If you’ve been to Iceland, you’ve probably done the famous “Golden Circle” tour, which hits all of Iceland’s main tourist attractions in a couple hours drive through the southwest part of the country. However, a man-made attraction that most tourists miss is the nearby Solheimer eco-village. Located just 1/2 hour away from Geysir and Gulfloss, and half an hour away from Hveragerdi, Solheimer lies within the Golden Circle, on the road back to Reykjavik. This tiny village deserves more attention than it gets, as it is one of the oldest thriving eco-villages in the world, and is a model community for green-minded individuals. It also features some interesting architecture.
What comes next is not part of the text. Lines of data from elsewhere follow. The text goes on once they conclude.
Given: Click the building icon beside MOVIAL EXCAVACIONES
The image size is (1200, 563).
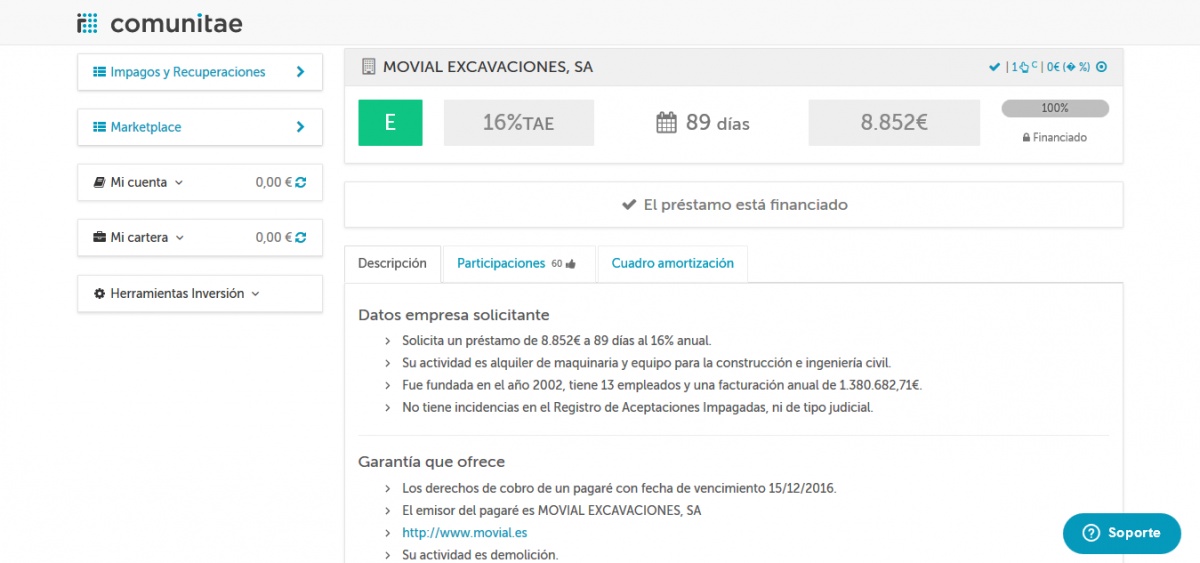Looking at the screenshot, I should 368,67.
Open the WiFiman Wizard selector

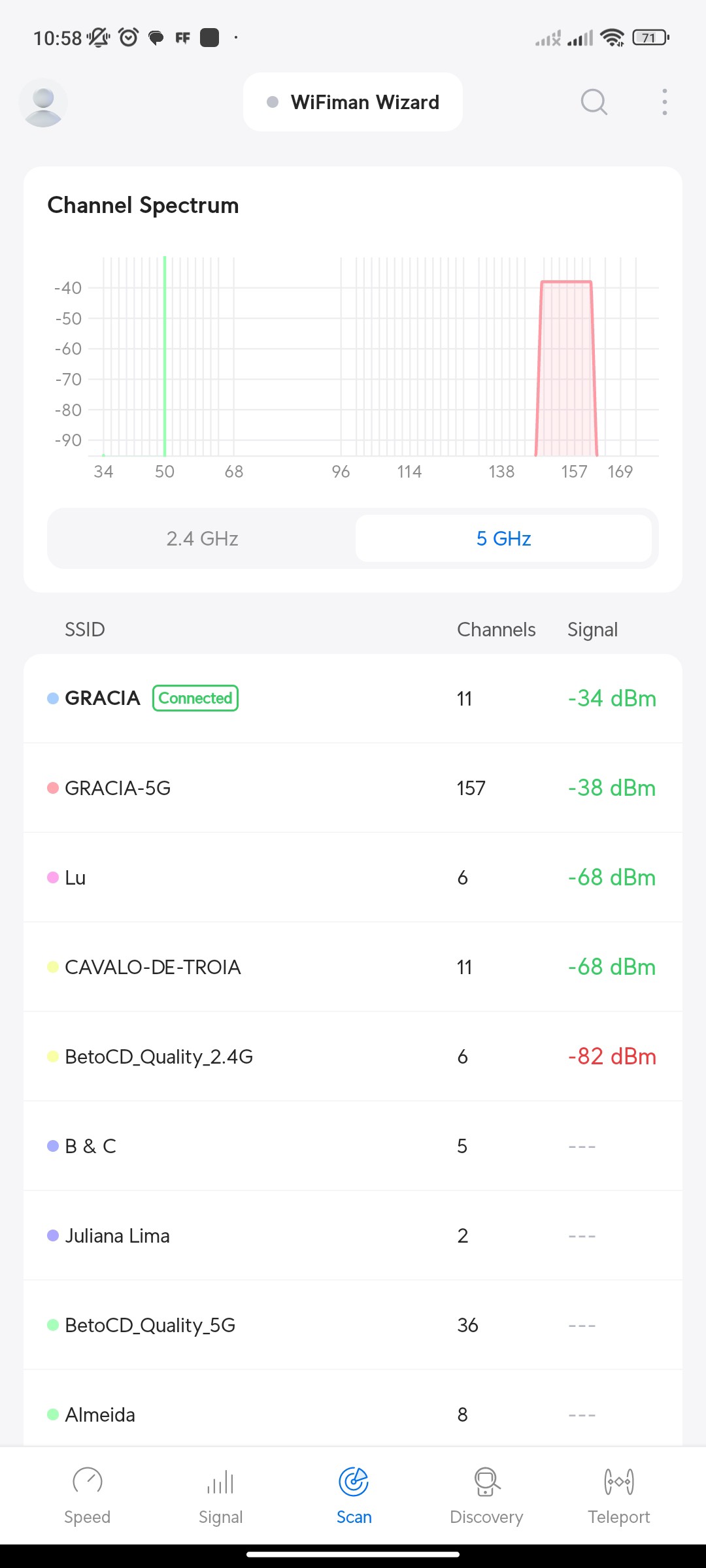(x=353, y=102)
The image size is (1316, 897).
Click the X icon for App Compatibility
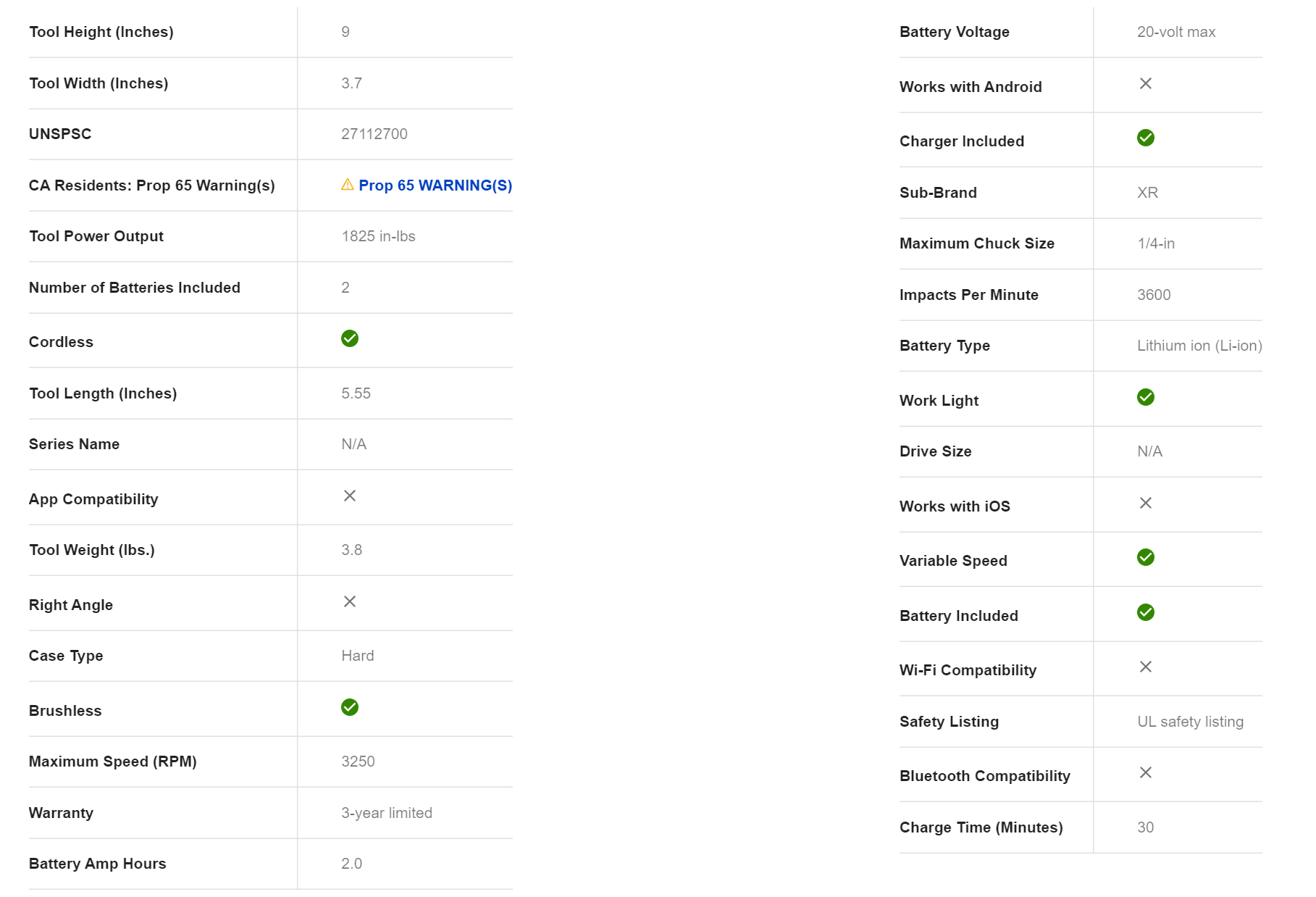click(350, 496)
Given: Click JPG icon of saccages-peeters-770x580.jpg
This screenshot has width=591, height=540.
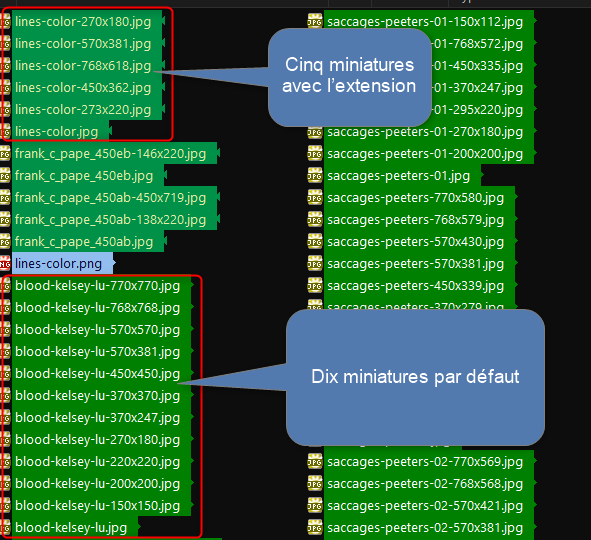Looking at the screenshot, I should 315,197.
Solheimer was founded in 1930 by Mrs. Sesselja Hreindis Simundsdottir as a children’s home and organic farm. In 1997, the Global Eco-village network proclaimed Solheimer the first sustainable hamlet in Iceland. There are roughly 100 residents, 5 businesses and 4 workshops (horticulture, a tree nursery, handicraft production, a candle factory, a musical instrument factory, and a weaving factory). There are also two guesthouses, a geothermal pool, and an organic cafe for visitors. Solheimer is only an hour outside of Reykjavik, so I highly recommend visitors to Iceland (and Icelanders alike) check it out.
Unfortunately, I must have shown up on the one day that everyone was on holiday – because when I arrived, there was no one around! It was an eco-village ghost town. Sadly, there was no one to show me around or let me buy organic food at the cafe (and I was unfortunately very hungry). The village was beautiful, nonetheless, and looked like a great place in which to spend a retreat. Next time I’ll call ahead. I’d advise other interested parties to do the same.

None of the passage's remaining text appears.